A felicidade é um momento aqui e outro acolá, é um vazio preenchido, é a palavra certa sob a luz ideal, é a sensação triunfante de controlo sobre algo que nos andava a fugir. É o inesperado exercício da liberdade, e é o alívio de dizer a verdade, de amar apenas a quem o coração manda.
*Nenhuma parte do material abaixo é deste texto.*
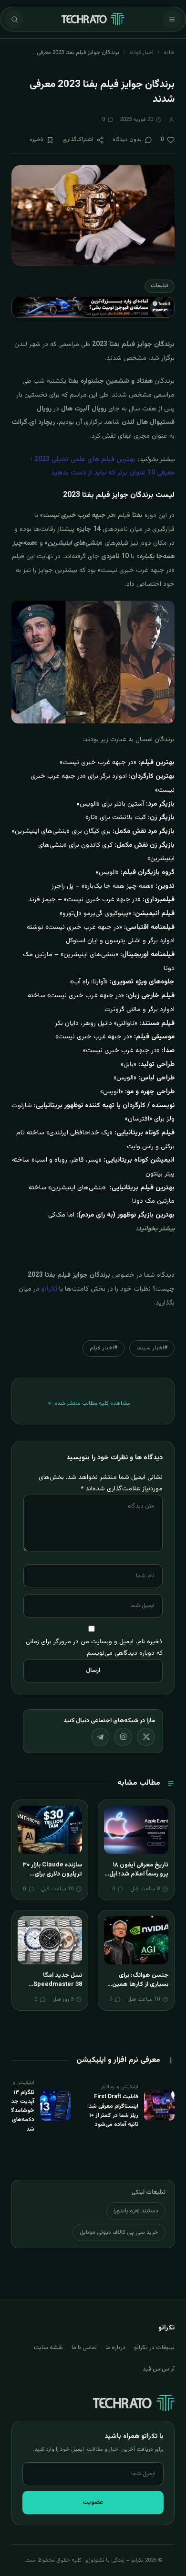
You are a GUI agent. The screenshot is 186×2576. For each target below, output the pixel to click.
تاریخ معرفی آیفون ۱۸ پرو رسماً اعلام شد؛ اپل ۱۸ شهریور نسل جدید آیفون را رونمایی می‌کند (137, 1879)
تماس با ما (84, 2347)
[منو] (172, 19)
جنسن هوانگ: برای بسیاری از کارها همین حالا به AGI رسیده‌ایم (140, 1985)
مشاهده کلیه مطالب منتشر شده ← (89, 1403)
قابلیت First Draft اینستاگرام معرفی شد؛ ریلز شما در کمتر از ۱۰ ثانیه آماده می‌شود (112, 2110)
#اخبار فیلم (103, 1348)
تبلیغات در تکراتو (154, 2347)
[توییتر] (146, 1737)
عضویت (93, 2502)
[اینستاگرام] (123, 1737)
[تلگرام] (100, 1737)
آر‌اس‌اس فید (159, 2369)
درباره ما (115, 2347)
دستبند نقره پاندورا (136, 2211)
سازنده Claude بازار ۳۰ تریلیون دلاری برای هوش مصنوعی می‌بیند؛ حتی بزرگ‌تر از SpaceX (51, 1879)
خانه (169, 52)
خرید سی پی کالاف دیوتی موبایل (119, 2232)
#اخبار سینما (151, 1348)
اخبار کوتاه (141, 52)
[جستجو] (14, 19)
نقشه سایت (48, 2347)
E de ser correspondido na dança palaciana do amor, que implica uma coreografia minuciosa e acertada.

A felicidade é a sincronia, o emparelhamento, a coincidência e a congeminação dos astros; é o triunfo do não quando a resposta não pode ser sim, é o alívio de estarmos no caminho certo e a certeza infantil do pote de ouro no fim do arco-íris, mesmo quando não acreditamos em contos de fadas.

A felicidade é sabermo-nos libertar das felicidades antigas, velhas e gastas, e conseguirmos rasgar fotografias com leveza na alma, em especial as que nunca chegaram a ser tiradas."

Existe!



***
Fica aqui Bobby McFerrin, outro génio que não só nos recomendou como nos ofereceu o DVD onde está este momento incrível


[Bobby McFerrin, Ave Maria]

quinta-feira, 8 de outubro de 2009

ciao!

Digo-vos que devem clicar no play (quem quiser, obviamente, mas Trilok Gurtu é muito bom)

Trilok Gurtu, Nanda (To My Mother) [pelo Arkè String Quartet]





A morte é simples e absolutamente anti-natural. Fácil de entender. Dizem que é o fado. Preferia que não fosse assim, mas até na data acertei. Ontem, no Coliseu, já sentados, à espera de Amália Hoje, às 21:12, recebo a mensagem: «A nossa amiga já partiu». Partiu! Abrupta, quase fulminante, intensa como ela bem sabia ser. Dois dias antes do piquenique organizado pelo Algbiboy, percebeu que não estava bem e que era grave, embora não soubesse do quê. Talvez afónico, não tenho palavras nem tempo. Não tenho. Muitos dos que nos lêem conviveram com com ela pelo menos no 1º piquenique do Algbiboy e no jantar de blogues deste ano, apesar de nunca ter tido blogue. Mas, e sem qualquer bazófia, é uma grande mulher, uma grande mãe, uma grande professora. Uma GRANDE Amiga. Humilde, mas um GRANDE ser humano. Mais tarde, escreverei mais sobre ela; agora, repito uma última frase que lhe escrevi há dois anos nesta entrada: «Ultimamente, temos falado muito pouco e sinto a sua falta. Where are you, dear?»